Huge New Market Ahead for Optical Data Center Interconnection
Fiber is on the rise, whether to the home or in the data center; and that means plenty of new opportunity in this burgeoning market. Word from ACG Research says that the market is set for a huge spike over the next five years, going from $1.1 billion in 2014 to $4.7 billion in 2019.
That's a growth pattern that represents a compound annual growth rate (CAGR) of 44.9 percent over the next five years, and in turn is being driven by a variety of factors. ACG Research's practice lead for intelligent transport networking, Tim Doiron, notes that the big demand for optical data center interconnect (DCI) technology has a few drivers connected to it. The growing move to data centers as a means to provide services is a big one, as using the cloud for a service provider often makes deployment simpler and new services emerge faster.

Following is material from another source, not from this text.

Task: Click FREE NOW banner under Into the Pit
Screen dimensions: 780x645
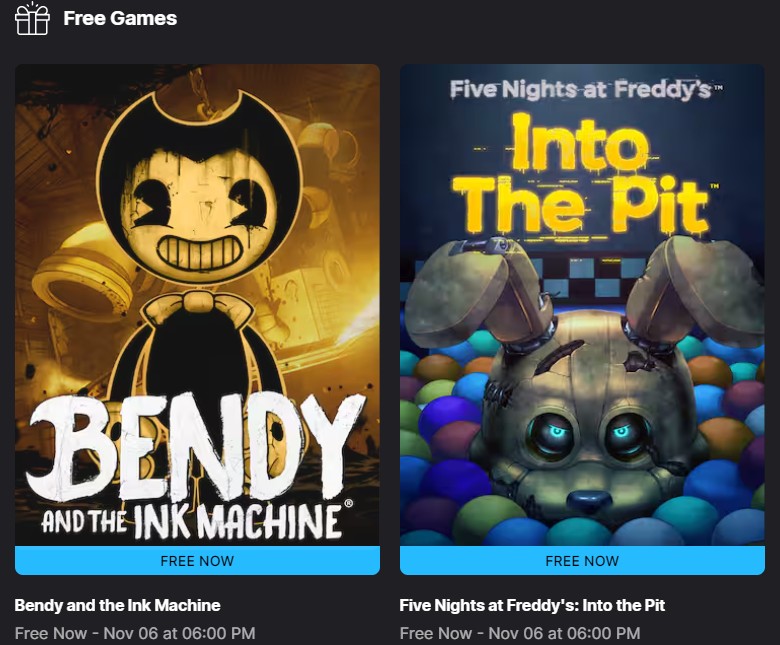Action: (x=582, y=560)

With an increasing number of functions becoming automated or virtualized, Doiron continues, that means the data center will need plenty of network capacity. Such networks will need “capacity, resiliency and versatility,” as Doiron puts it, making fiber attractive. ACG considers several subclasses of product sales, including small form factor (SFF) operations and large-scale operations involving multi-slot chassis. ACG also looks at both metro applications and long-haul applications in its numbers.
Metro DCI platforms are expected to come out ahead over long-haul, though both will see growth in that time frame. Long-haul applications have an expected CAGR of 24.6 percent, but metro's CAGR rises to 51.5 percent. The traditional mature market for nearly everything, the Americas, will be the biggest growth point for DCI through 2019, though there will be plenty of growth in other regions. The Europe, Middle East and Africa (EMEA) region and Asia-Pacific (APAC) have seen substantial growth as well, but each represents only around half of the Americas' market footprint.
It's not surprising to see fiber growing like this. While fiber can be expensive in some deployments—particularly those covering widely-dispersed geographic areas—we know that fiber delivers some amazing throughput and some very big data rates. Google Fiber may be the biggest point on that front, but it's far from alone. We've seen municipalities turning to fiber as a means to provide new, high-end Internet access for residents, and companies are starting to turn to fiber more as well. Just back in May, we found that Verizon was planning an all-fiber rollout, after it made the discovery that fiber was cheaper than copper.
Combine reduced expenses with higher power and it's not surprising to see data centers meeting vastly increased throughput needs with fiber. While we may not achieve the numbers ACG projects, there's still likely to be a lot of growth here.